Joaquín is zestien jaar jong en was tot voor kort een ingezetene … eh … een opgezetene van een zeer tot de verbeelding sprekend eiland in de Caraïbische Zee, dat op alle gebied aan het toeristische verwachtingspatroon voldoet. Wij, koukleumen, willen ongeveer met zijn allen naar die paradijselijke oorden toe, maar hij zakte een paar maanden geleden noodgedwongen van ginder naar ons tochtgat bij de Noordzee af.
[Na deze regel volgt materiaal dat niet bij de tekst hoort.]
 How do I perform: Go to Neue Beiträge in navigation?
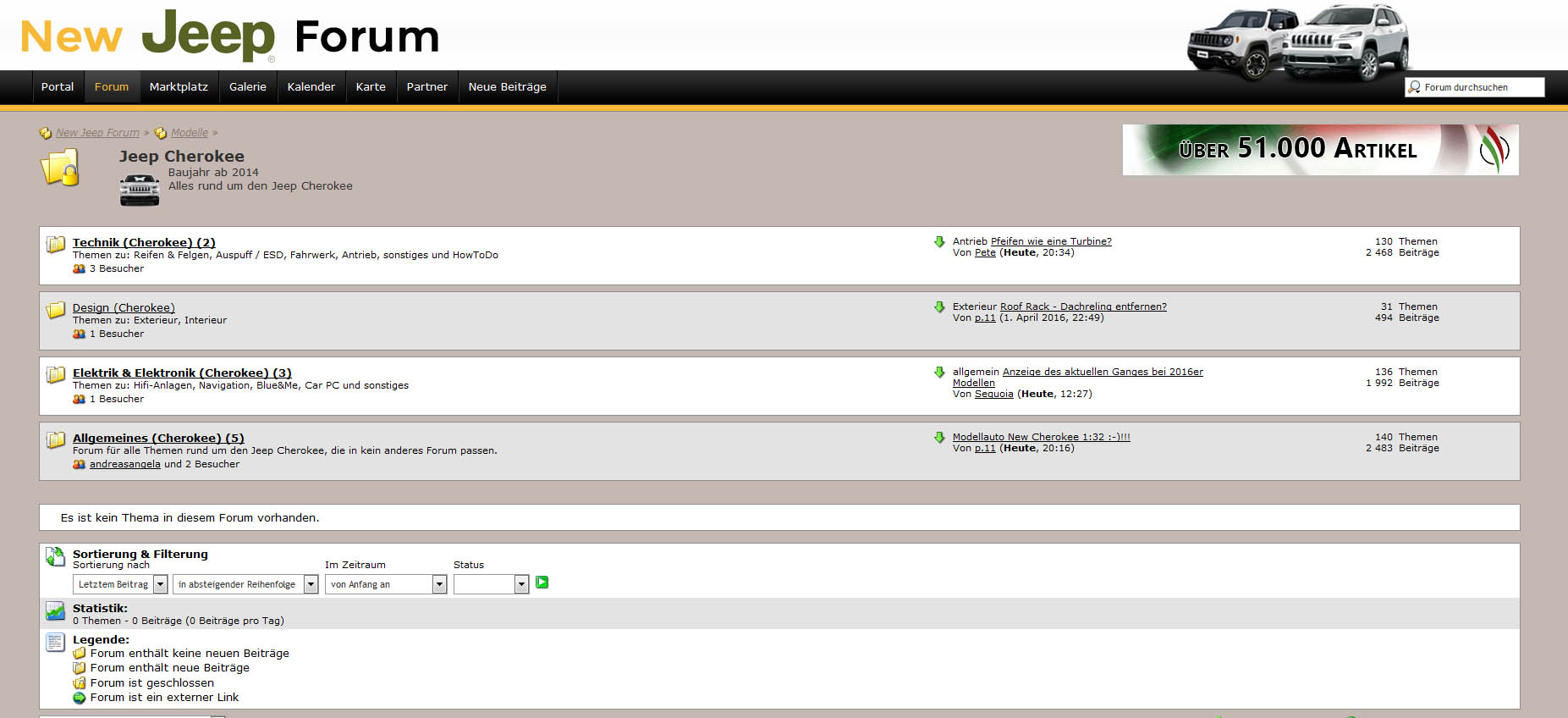pyautogui.click(x=507, y=87)
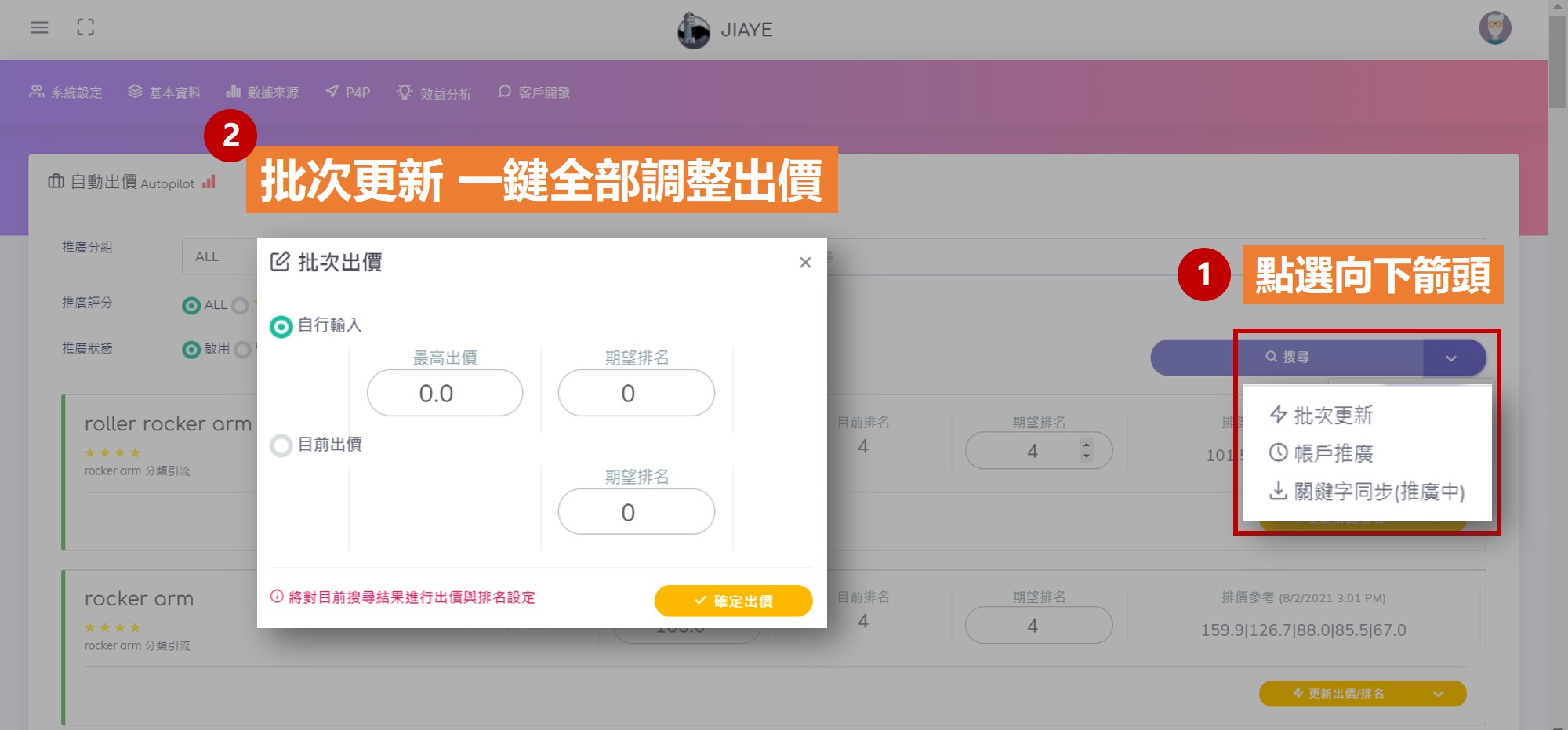Open the hamburger navigation menu
1568x730 pixels.
click(x=38, y=27)
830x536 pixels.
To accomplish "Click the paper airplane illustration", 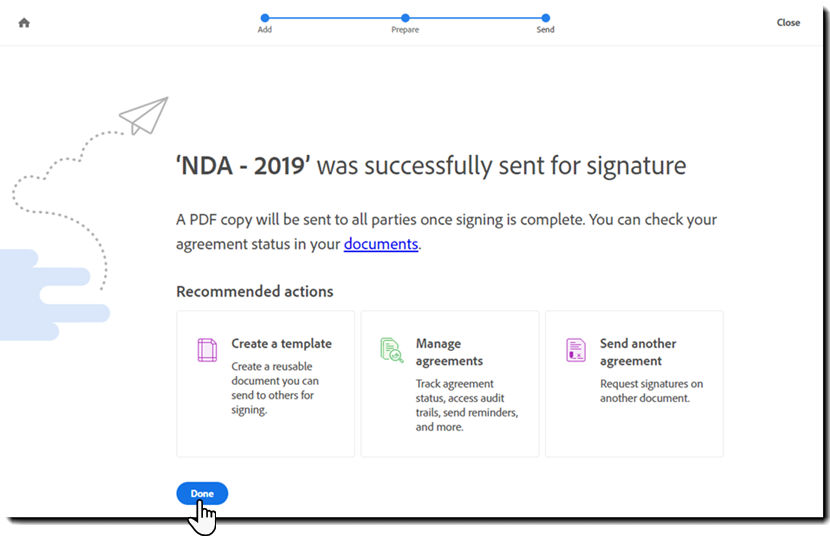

Een dorpsgenoot van me was tijdens een vakantie door de bekoorlijkheden van Joaquíns moeder gekluisterd geraakt en zij was op haar beurt in allesverzengende hartstocht ontstoken. Ze besloten om met elkaar in zee te gaan en om dat te doen kozen ze tot eenieders verbazing de nukkige Noordzee in plaats van het aanhankelijke blauw der Caraïbische wateren, waar de golven sterven op versgestreken stranden en palmbomen zich attent over je heen buigen, om voor wat frisse schaduw te zorgen … maar ik dwaal af, zij het niet met tegenzin.

Joaquín praat ondertussen al een aardig mondje Nederlands, hetgeen natuurlijk niet verwonderlijk is, want ik ben zijn toegewijde leermeester. Het schrijven van onze aartsmoeilijke taal gaat mijn pupil helaas wat minder vlot af. Hij stuurde me gisteravond een e-mail, waarin hij er zich onder meer over beklaagde dat zijn computer het voortdurend liet afweten.
“Dat is zeer aan m’n tand”, schreef hij.
Ik stond voor een raadsel. Hoe kon een eigengereide pc tandpijn veroorzaken? Vooralsnog kan ik jullie daaromtrent dus geen uitsluitsel geven en …

… dat is zeer ambetant.

Ons lenige Nederlands

Ik sta regelmatig voor de klas en probeer mensen die zich vooralsnog met tarzannederlands behelpen wat speelruimte in onze taal te geven. Het zal een week of wat geleden zijn dat ik ze als huistaak de opdracht gaf om een kort opstel over een leuk uitje te schrijven. Nauwelijks had ik die woorden uitgesproken of ik hoorde hoe iemand zich mopperend afvroeg wat er in vredesnaam leuk kon zijn aan een ui. Ik probeerde uit te leggen dat een uitje ook iets anders dan een bolgewas kon zijn, maar omdat er een Babylonische spraakverwarring dreigde te ontstaan heb ik toen maar de titel veranderd en gevraagd om wat over een leuk uitstapje te schrijven.

In een vrij recent verleden stond ik voor dezelfde klas. Regens schreiden op de stad en de wind smeet het water zo doeltreffend tegen de ramen dat het kletterde. Iedereen beklaagde zich over het kladderige weer van dit tochtgat bij de Noordzee en ik probeerde de gemoederen te sussen.
─”Straks breekt de zon door”, zei ik.
─”Lieve deugd!” kreunde iemand. “Wordt het dan nog erger?